Just after some advice. I'm looking to do a few sportives next season on top of the club TT's. Thing is my lower back gets a beating on my S Works E5 above 40 miles so I was wondering what type of geometry I should be looking for in more comfortable frame.

Cheers, Jon

Comments

  • Monty Dog
    Monty Dog Posts: 20,614
    Two inter-dependent variables that often get confused:

    Position / geometry is the optimum position for your morphology / flexbility - 'sportive' geometry typically means shorter toptube and longer headtube to create a more upright position.

    Comfort is a combination of a wider group of factors including rider position, frame materials, contact points but probably most significantly wheel/tyre choice and pressure.

    If you're really uncertain, get a bike fit to determine your optimum riding position and base your bike/frame choice on that information.
    Make mine an Italian, with Campagnolo on the side..
  • BeaconJon
    BeaconJon Posts: 294
    Appreciate the info, very interesting. I was aware of using a shorter top tube but I hadn't thought of a longer head tube, quite logical really.

    I'm reluctant to get fitted as I want to build the bike myself with my choice of frame rather than getting pushed onto whatever they stock at the shop, I guess swallowing the fitting charge could pay dividends though as the bigger miles go by.
  • I'd try a saddle with more padding and lower pressures in your tyres before buying a new bike.
  • BeaconJon
    BeaconJon Posts: 294
    I'm currently running Michelin Pro Race 2's at 120psi on Zondas (clinchers).

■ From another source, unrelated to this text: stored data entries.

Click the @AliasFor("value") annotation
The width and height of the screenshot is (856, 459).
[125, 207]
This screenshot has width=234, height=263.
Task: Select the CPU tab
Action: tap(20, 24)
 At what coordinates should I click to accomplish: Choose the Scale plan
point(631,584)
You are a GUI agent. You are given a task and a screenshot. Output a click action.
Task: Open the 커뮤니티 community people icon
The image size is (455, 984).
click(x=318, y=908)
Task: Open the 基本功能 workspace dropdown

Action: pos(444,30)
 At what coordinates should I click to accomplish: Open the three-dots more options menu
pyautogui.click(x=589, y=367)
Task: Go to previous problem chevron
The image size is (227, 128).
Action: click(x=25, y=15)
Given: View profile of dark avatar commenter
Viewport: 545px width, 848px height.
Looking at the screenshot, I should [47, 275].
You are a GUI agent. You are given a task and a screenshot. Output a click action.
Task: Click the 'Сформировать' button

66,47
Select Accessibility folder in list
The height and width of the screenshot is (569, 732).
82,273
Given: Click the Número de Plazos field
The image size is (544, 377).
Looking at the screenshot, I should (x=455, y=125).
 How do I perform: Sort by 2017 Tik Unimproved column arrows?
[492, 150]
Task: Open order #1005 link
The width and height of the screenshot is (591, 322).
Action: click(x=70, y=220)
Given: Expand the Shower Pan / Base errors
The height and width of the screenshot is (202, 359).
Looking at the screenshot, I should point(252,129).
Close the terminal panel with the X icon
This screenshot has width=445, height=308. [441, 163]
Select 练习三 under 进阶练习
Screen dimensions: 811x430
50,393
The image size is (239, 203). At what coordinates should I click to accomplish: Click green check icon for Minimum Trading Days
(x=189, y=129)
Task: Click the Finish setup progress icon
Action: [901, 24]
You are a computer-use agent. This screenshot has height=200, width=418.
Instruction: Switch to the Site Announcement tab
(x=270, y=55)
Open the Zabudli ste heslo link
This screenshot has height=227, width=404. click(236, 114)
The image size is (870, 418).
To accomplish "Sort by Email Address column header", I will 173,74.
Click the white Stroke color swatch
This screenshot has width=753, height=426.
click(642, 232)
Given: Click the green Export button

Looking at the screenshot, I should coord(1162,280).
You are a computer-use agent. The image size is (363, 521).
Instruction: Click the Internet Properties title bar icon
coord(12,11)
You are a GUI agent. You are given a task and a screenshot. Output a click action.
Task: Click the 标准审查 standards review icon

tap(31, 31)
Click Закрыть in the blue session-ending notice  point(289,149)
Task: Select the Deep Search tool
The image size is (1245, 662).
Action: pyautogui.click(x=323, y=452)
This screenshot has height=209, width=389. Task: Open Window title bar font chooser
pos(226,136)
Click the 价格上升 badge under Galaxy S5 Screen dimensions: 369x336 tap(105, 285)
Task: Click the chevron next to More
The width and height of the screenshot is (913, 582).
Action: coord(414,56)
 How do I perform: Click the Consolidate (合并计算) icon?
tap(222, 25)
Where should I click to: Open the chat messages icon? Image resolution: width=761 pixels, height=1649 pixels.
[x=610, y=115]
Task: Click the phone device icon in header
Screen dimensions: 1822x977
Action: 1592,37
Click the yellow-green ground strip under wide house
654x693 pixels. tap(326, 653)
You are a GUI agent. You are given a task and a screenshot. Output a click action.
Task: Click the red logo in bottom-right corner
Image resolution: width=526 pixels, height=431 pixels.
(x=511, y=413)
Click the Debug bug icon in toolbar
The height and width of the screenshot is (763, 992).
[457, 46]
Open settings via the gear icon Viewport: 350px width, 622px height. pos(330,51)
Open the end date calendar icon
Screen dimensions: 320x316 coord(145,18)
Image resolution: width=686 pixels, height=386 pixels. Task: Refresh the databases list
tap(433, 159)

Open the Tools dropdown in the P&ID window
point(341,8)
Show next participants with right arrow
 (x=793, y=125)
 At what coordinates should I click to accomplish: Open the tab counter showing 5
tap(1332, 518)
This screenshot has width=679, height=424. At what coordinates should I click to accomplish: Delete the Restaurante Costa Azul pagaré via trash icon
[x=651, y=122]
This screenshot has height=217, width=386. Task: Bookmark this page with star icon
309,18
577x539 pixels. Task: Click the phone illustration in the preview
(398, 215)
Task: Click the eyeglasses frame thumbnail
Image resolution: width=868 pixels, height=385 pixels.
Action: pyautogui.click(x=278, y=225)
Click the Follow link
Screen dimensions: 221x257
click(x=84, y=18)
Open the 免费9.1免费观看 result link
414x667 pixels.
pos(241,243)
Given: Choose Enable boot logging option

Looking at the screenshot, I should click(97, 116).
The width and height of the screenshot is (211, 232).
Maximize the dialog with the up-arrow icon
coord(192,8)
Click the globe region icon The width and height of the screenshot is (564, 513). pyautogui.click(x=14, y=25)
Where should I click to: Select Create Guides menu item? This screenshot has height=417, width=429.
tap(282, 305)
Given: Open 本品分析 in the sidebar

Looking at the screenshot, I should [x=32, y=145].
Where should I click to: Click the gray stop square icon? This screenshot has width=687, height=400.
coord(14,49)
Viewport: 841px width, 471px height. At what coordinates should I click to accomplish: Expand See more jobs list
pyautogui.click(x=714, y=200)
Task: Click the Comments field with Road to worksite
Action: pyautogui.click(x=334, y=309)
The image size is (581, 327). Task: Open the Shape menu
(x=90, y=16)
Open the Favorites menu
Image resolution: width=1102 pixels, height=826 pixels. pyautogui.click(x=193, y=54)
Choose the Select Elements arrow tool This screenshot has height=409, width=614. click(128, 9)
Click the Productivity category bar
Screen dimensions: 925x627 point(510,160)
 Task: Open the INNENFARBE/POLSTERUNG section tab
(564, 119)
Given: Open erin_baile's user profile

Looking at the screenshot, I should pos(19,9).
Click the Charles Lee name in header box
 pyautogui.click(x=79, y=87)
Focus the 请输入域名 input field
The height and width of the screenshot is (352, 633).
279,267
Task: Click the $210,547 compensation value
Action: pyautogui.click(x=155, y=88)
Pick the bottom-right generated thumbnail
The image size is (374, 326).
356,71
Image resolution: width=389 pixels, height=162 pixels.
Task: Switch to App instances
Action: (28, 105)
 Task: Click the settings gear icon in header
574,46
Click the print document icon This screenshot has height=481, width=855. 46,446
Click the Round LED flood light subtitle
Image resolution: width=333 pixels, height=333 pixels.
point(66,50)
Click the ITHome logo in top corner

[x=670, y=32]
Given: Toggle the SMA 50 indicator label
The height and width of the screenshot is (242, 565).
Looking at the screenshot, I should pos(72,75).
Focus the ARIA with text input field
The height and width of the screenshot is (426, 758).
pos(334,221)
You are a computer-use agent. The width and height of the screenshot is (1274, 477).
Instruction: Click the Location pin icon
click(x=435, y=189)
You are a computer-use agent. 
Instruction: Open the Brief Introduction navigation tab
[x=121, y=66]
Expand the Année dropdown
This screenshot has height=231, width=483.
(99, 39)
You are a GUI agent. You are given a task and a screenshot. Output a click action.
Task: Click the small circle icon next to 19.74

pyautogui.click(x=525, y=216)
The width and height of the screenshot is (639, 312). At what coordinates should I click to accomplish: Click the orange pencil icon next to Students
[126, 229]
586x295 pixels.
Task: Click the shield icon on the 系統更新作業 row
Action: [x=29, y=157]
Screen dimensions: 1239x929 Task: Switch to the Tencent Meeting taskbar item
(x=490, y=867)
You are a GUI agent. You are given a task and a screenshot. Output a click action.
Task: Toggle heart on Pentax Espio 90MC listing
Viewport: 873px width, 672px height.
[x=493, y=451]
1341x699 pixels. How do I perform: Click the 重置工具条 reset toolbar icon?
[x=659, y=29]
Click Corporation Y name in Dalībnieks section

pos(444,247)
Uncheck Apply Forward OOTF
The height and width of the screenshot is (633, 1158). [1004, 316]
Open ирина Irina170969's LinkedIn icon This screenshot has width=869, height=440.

    My saddle is relatively cheap but seems to fit my backside ok although it's not really in-keeping with the spec on the rest of the bike. Maybe I need to get fitted for a new saddle first.
  • manxshred
    manxshred Posts: 295
    Get fit by a pro and they won't force you into any brand. Even the brand specific ones don't force you to buy anything. You do the fit, and go away and find the frame that fits your numbers and your eye.

    I used Cadence Sport for a independent bike fit. Very good, although after the fit, I have had to reduce the number of bikes I was looking at due to their geometry.
  • BeaconJon
    BeaconJon Posts: 294
    Sounds like the way to go.

    Hope you don't mind me asking but what was the cost of the fitting?
  • Monty Dog
    Monty Dog Posts: 20,614
    If you go to an independent shop they'll often discount the cost of the bike fitting from the bike or frame if you buy that from them. You're probably running your tyre pressures a bit too high which will contribute to the firmness of the ride - 5.5-6 bar is usually the point of diminishing returns and likewise a 25mm tyre provides a bigger air pocket for better comfort and handling.
    Make mine an Italian, with Campagnolo on the side..
  • manxshred
    manxshred Posts: 295
    Cadence Sport was £120.

    Also, way too high pressure in the tires. Higher will be faster on a perfectly smooth surface. On the road, they will just skip and jump and will feel faster due to this. Dropping the pressure will increase comfort and could increase speed due to better traction.
  • BeaconJon
    BeaconJon Posts: 294
    Again thanks. I'll drop the pressures at the weekend and see how it goes.
  • BeaconJon
    BeaconJon Posts: 294
    Again thanks. I'll drop the pressures at the weekend and see how it goes.